If it sounds like you’ve seen this movie a few times before it’s because you have. First-time feature writer Bret Miller stuffs Ash and Bone’s opening act with an incredible number of cliches. While far from ideal, that can be overlooked in a film like this if it can deliver the scares. Unfortunately, that’s another place where Ash and Bone falls short.
“I wanted to make a film in the style of the mid 2000s horror films such as House of Wax, The Hills Have Eyes and Texas Chainsaw Massacre. l wanted to follow up Agramon’s Gate with a more raw and imposing horror film.”
Harley Wallen
What they find in the McKinley house isn’t an urban legend, it’s a snuff movie studio run by May (Erika Hoveland, Strain 100, Before I Wake) and her hulking brother Clete (Jimmy Doom, Blood Immortal, Mosquito-Man). They escape but not unnoticed and the rest of the film mixes elements of a crime thriller and a horror film before going into home invasion mode for its climax.
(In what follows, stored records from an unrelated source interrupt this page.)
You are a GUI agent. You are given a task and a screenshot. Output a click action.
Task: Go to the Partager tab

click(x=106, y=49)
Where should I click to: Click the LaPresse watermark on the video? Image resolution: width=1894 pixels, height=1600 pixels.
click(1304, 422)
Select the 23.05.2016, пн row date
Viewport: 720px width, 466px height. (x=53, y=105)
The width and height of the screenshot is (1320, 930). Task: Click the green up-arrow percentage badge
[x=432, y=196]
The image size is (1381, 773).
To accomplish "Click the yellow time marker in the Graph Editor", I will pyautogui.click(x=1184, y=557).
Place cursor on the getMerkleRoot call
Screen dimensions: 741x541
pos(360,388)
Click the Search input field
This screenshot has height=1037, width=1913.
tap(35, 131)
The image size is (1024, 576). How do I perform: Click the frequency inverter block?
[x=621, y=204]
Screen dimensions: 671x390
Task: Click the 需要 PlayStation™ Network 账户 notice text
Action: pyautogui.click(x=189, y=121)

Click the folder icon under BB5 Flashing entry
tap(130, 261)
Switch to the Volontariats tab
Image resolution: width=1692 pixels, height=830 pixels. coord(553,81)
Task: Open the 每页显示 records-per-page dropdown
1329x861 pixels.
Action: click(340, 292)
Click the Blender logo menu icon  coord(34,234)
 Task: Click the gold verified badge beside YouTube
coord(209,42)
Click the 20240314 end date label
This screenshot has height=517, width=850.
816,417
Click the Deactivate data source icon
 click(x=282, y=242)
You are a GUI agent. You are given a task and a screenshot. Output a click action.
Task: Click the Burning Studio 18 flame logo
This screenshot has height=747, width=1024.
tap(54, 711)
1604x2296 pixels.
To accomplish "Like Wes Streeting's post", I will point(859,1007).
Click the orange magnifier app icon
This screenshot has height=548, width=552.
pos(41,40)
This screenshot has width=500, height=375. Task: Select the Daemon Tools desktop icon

Unfortunately, despite what he says in the film’s press release, Wallen once again sets up a horrific situation and then keeps the nastiness off-screen. Ash and Bone deals with snuff films, torture, rape, and cannibalism but everything happens out of sight. It’s hard to be “raw and imposing” when you’re afraid of showing a bit of violence and keep censoring yourself. Granted I am glad he kept the subject of just how close May and Clete are to dialogue, seeing them go at it would be the wrong kind of gross.
The final act does manage to build up some suspense, even if the supposed big twist is yet another huge cliche. And it’s really frustrating because from a technical standpoint Wallen is a good filmmaker. His films look and sound good, but apart from family films like A Bennett Song Holiday, don’t deliver on the promise of their plots and marketing.

Between a predictable, derivative script and a lack of onscreen shocks, Ash and Bone is a dull horror/thriller hybrid that could have been The Michigan Snuff Film Massacre but instead shoots itself in the foot at every opportunity.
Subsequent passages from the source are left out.